Goal: From the post about Polish sugar cane workers in Hawaii, reproduce word for word the part that opens with the words containing "Aloha: (Hello) I" and closes with "in this regard.".

Passage shown:
--- begin ---

Aloha: (Hello) I am doing research here in Hawaii.
I live on what is called the "Big Island".
At one time we had the sugar cane fields, and Polish people represented one of the largest groups of European immigrants on the islands. Here on this island there are many derelict, and abandoned sugar cane plantation buildings.
Polish contract laborers took a firm stand against their severe treatment on Hawaiian sugar cane plantations. I am having a hard time finding anyone of family decendants who lived here and worked. It appears that when plantations closed, there is no record of them leavng islands, only coming here.
In my research, I would like to interview anyone who has any information for my up-coming book, that can help in this regard.
I am interested also if anyone knows family or otherwise that either left pre-WWII 1930's or later, who came to Hawaii. This would be very helpfull.
Mahalo (Thank YOU!) for your kind consideration. Stephen
Yes, They also played a role in which their illegal strike played in the abolition of the very ruthless contract labor law here and in the rest of the United States.
There was a Polish explorer by the name of Count Pawel Strzelecki who made a brief visit here in the early days of the Hawaiian Kingdom, in 1838.
He made a book with some of his observations with the title of "Physical Descripiton of New South Wales and Van Dieman's Land".
I haven't been able to get a copy of the book but that would shed a little light on the happenings of the time.

--- end ---

Given material:
--- begin ---

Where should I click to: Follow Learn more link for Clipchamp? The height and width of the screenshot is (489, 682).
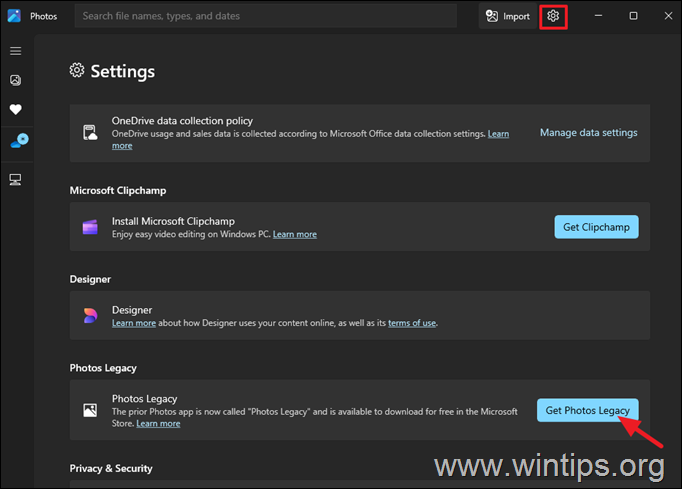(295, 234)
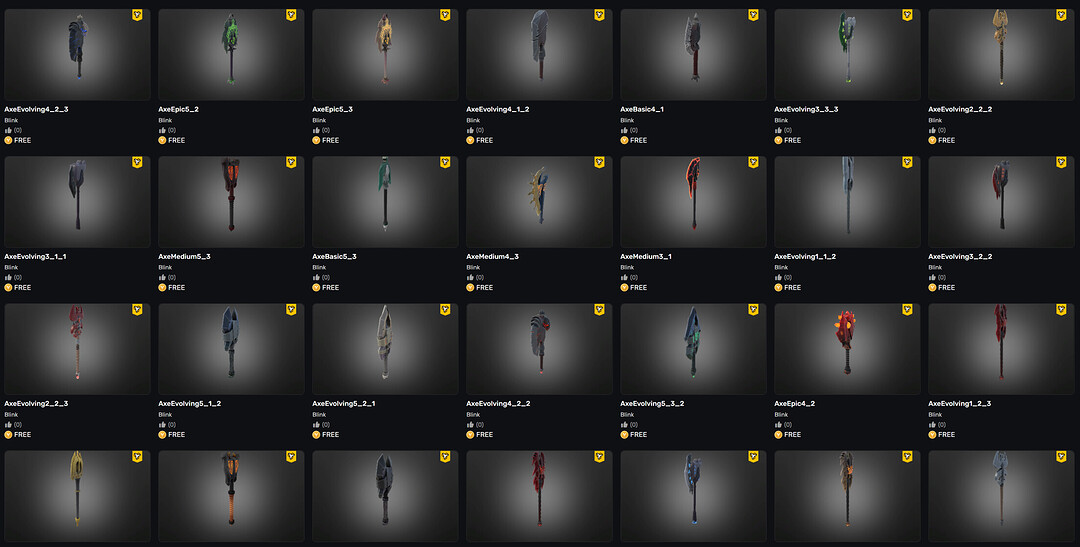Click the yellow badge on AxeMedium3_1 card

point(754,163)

--- end ---

Exercise response:
Aloha: (Hello) I am doing research here in Hawaii.
I live on what is called the "Big Island".
At one time we had the sugar cane fields, and Polish people represented one of the largest groups of European immigrants on the islands. Here on this island there are many derelict, and abandoned sugar cane plantation buildings.
Polish contract laborers took a firm stand against their severe treatment on Hawaiian sugar cane plantations. I am having a hard time finding anyone of family decendants who lived here and worked. It appears that when plantations closed, there is no record of them leavng islands, only coming here.
In my research, I would like to interview anyone who has any information for my up-coming book, that can help in this regard.